Tubular elements beyond the loop of Henle are collectively called the “distal nephron,” beginning with the distal convoluted tubule. The distal convoluted tubule lies entirely within the cortex, beginning just after the macula densa where the tubule passes between the afferent and efferent arterioles at the vascular pole of Bowman's capsule. It parallels the activity of the thick ascending limb by reabsorbing salt without water, and therefore is also a diluting segment, although it uses different transport mechanisms. The major luminal entry step in the active reabsorption of sodium and chloride by the distal convoluted tubule is via the Na–Cl symporter (Figure 6–5). The characteristics of this transporter differ significantly from the Na-K-2Cl symporter. It is sensitive to different drugs. In particular, the Na–Cl symporter is blocked by the thiazide diuretics, which makes it a major site for pharmacological intervention. Sodium exits the cell by the Na-K-ATPase, while chloride leaves via channels and a K–Cl symporter.

Connecting Tubule and Collecting-Duct System

Elements beyond the distal tubule begin an entirely new set of tasks. It is here that water is reabsorbed in highly variable amounts depending on body conditions.
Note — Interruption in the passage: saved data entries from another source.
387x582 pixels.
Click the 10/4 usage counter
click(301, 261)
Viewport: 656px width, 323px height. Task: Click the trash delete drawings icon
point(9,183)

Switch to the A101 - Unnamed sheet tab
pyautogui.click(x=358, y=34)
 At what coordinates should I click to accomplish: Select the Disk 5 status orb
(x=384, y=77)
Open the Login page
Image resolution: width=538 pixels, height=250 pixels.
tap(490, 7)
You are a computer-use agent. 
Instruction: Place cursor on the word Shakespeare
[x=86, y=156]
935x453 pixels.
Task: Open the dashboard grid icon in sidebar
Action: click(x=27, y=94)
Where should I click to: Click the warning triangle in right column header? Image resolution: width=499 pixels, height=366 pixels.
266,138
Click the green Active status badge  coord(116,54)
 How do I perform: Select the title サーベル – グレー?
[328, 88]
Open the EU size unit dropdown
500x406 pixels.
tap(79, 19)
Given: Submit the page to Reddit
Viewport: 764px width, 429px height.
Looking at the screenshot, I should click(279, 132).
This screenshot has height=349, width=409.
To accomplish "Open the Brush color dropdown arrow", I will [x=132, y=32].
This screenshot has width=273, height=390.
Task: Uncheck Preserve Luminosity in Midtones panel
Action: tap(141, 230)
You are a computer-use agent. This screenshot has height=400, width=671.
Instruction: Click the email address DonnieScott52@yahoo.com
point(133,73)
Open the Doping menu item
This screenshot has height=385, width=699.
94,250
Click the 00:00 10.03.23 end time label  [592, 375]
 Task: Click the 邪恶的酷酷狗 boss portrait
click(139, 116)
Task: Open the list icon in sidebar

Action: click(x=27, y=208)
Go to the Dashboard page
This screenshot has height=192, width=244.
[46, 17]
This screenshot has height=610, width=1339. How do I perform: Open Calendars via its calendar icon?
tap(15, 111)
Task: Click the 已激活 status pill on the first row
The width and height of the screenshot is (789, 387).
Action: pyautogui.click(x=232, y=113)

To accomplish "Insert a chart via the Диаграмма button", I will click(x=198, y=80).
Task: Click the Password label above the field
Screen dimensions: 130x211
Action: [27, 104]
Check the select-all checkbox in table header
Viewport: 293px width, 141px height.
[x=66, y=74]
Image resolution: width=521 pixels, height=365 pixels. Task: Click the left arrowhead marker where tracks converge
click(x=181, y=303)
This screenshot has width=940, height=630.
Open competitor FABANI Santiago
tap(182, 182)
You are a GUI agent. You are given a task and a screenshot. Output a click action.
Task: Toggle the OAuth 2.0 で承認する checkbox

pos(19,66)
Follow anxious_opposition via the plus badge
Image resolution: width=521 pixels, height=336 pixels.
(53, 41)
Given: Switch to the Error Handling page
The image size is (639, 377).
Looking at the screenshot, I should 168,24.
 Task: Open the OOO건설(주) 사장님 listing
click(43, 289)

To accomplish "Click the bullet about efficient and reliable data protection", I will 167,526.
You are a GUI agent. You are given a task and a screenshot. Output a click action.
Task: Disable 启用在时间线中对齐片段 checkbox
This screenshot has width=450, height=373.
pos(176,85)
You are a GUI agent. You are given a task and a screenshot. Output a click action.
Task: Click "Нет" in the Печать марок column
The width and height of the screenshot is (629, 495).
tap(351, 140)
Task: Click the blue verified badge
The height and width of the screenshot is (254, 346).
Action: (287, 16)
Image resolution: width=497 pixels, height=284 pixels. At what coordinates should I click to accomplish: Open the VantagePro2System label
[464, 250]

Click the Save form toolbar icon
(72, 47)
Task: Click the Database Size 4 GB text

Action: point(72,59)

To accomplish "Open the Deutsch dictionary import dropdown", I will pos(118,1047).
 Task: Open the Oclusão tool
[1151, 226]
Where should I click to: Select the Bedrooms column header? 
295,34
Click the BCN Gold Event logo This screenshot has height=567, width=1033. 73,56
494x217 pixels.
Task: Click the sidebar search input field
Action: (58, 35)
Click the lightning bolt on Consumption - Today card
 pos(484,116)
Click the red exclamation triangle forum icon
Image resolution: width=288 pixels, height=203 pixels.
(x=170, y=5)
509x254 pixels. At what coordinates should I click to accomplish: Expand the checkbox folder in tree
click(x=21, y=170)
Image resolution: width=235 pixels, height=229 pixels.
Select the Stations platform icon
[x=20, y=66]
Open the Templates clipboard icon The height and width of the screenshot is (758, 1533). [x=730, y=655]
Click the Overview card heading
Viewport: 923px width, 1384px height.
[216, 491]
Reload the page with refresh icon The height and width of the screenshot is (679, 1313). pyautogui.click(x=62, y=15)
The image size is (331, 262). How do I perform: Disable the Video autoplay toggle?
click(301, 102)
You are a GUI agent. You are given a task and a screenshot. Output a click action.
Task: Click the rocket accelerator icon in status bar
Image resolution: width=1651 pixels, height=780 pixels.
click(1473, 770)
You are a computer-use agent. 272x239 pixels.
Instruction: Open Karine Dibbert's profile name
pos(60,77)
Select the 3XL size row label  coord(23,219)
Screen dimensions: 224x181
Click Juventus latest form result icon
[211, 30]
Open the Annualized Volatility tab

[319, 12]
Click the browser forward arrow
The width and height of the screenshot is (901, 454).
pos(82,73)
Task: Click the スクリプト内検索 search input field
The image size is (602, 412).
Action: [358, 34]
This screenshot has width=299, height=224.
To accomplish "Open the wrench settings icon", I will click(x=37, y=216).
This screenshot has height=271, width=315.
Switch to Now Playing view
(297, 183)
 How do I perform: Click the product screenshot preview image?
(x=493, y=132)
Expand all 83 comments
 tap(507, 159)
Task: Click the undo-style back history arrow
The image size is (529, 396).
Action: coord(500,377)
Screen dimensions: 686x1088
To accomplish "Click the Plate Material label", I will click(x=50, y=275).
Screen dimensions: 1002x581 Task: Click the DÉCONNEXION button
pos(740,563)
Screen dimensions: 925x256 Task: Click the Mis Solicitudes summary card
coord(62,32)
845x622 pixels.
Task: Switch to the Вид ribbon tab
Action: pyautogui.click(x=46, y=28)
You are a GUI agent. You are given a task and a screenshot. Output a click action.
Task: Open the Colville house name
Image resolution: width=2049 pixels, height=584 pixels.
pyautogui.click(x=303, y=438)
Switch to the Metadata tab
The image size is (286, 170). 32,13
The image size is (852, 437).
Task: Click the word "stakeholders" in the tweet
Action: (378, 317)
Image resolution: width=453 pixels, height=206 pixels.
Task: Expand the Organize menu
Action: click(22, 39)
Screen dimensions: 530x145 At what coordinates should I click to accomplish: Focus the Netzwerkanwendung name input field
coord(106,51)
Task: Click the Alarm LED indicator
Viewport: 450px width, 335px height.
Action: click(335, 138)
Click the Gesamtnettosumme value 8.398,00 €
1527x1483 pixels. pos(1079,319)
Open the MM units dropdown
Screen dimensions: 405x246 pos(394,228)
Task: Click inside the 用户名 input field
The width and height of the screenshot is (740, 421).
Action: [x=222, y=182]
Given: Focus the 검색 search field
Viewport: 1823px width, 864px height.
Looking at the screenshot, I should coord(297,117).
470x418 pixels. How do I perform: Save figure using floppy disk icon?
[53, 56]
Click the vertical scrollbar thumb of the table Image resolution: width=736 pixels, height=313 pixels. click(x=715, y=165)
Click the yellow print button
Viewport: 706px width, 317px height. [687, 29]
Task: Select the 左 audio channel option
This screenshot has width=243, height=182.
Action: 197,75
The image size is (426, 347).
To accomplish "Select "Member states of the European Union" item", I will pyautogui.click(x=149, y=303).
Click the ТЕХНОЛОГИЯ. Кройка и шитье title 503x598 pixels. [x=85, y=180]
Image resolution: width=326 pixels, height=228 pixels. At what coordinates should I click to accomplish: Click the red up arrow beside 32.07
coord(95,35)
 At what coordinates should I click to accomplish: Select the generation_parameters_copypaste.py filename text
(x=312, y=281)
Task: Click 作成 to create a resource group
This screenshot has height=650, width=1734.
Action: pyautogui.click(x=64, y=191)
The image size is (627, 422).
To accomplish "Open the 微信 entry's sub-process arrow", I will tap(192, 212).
These elements continue to reabsorb additional sodium and chloride and have major mechanisms to control potassium and acid/base excretion, as described in later chapters.

Anatomically, the tubular elements beyond the distal tubule can be divided into the connecting tubule, cortical collecting duct, outer medullary collecting duct, and inner medullary collecting duct (recall that each nephron is a separate entity up to the cortical collecting duct, at which point several connecting tubules join to form one collecting duct). For the moment we will consider these elements together. The tubular epithelium is characterized by several cell types—principal cells and at least 3 types of intercalated cells. Reabsorption of sodium and water occurs in principal cells (so called because they make up approximately 70% of the cells; Figure 6–6). Principal cells also play a major role in maintaining potassium homeostasis (see Chapter 8). As the principal cells reabsorb sodium, the luminal entry step is via epithelial sodium channels (ENaC). Regulation of this entry step is enormously important for whole-body physiology, and we expand on this topic in Chapter 7.

The handling of chloride in the distal nephron is rather complex because the handling of solutes other than sodium makes up a significant component of ion transport. Chloride moves through several types of transporters in the intercalated cells that are key players in potassium and acid/base transport described in Chapter 9 (see Figure 9–3). As in all nephron segments, net anion flux must equal net cation flux. Thus chloride flux must match the net of sodium, potassium, and acid-base transport.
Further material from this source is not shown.